Which counties have the most lending activity?

county_activity = df[df['action_taken'] == 1].groupby('county_code').size()
top_counties = county_activity.nlargest(10)
top_counties
county_code
42003 51,395
42101 47,274
42091 44,197
42017 34,071
42029 30,307
42045 24,255
42071 22,166
42133 22,015
42011 16,084
42077 14,880
dtype: int64

County 42003 is Allegheny (Pittsburgh) and 42101 is Philadelphia. Pittsburgh edges out Philadelphia in raw county-level originations. But the Philadelphia story changes when you look at the metro area. Four of the next five counties on the list are Philadelphia's collar counties. Montgomery (42091), Bucks (42017), Chester (42029), and Delaware (42045) together with Philadelphia account for over 180,000 originated loans, roughly 35% of all lending in the state. The Philadelphia metro area is by far the dominant mortgage market in Pennsylvania.

Income Distribution of Approved Loans

What does the income distribution look like for borrowers who actually got loans?

originated = df[df['action_taken'] == 1]
income = originated['income'].dropna()
income_clean = income[(income > 0) & (income <= 300)]

plt.figure(figsize=(10, 6))
income_clean.hist(bins=50, color='#0d9488', edgecolor='white')
plt.title('Income Distribution of Originated Loans - PA 2021')
plt.xlabel('Applicant Income ($000s)')
plt.ylabel('Number of Loans')
plt.axvline(income_clean.median(), color='red', linestyle='--',
label=f"Median: ${income_clean.median():.0f}k")
plt.legend()
plt.tight_layout()

Income Distribution

The distribution is right-skewed, with most borrowers earning between $40,000 and $150,000. The median is $89,000. There's a long tail of higher-income borrowers, which is typical for mortgage data and reflects the Philadelphia metro's mix of moderate-income neighborhoods and affluent suburban corridors.

What This Reveals

A single morning with HMDA data surfaces patterns that would take weeks to compile by hand. Denial rates cluster tightly across loan types in Pennsylvania.

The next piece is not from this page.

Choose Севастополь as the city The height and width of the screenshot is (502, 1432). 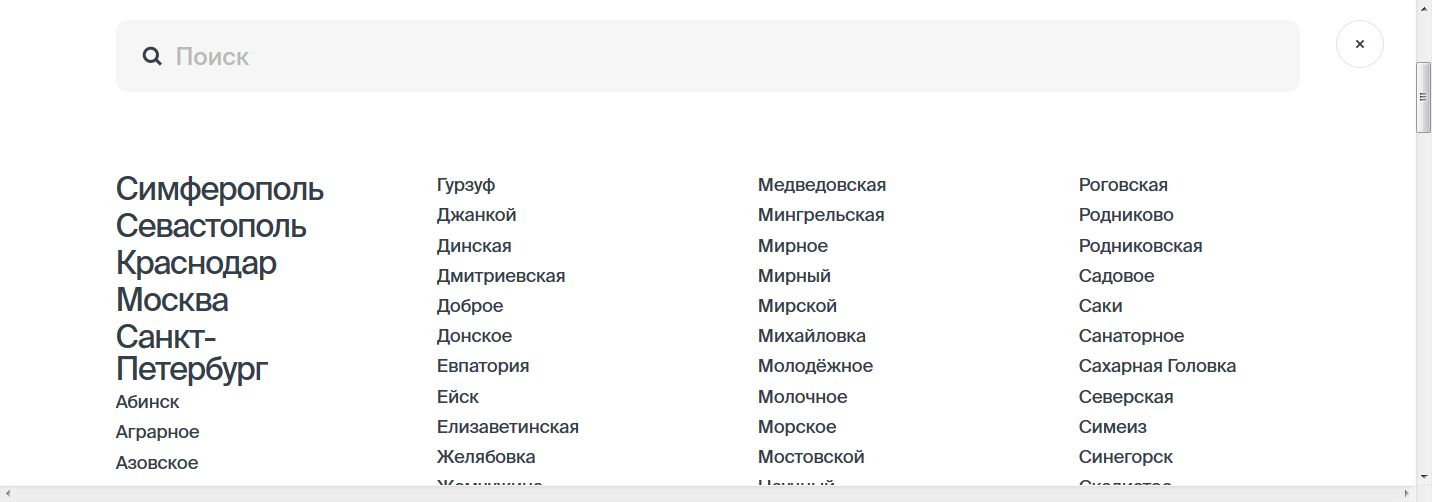pos(211,226)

Lending concentrates heavily in the Philadelphia metro area. Income distributions shift based on how you slice the data.

This is what data exploration looks like in practice. You start with broad questions, run simple aggregations, and let the numbers guide you toward more specific inquiries. Some findings confirm what you'd expect. Others raise questions worth investigating further.

For a community bank, this kind of analysis connects to CRA planning, fair lending monitoring, and plain market understanding. And because HMDA data is public, anyone can benchmark an institution against the broader market using nothing but published records.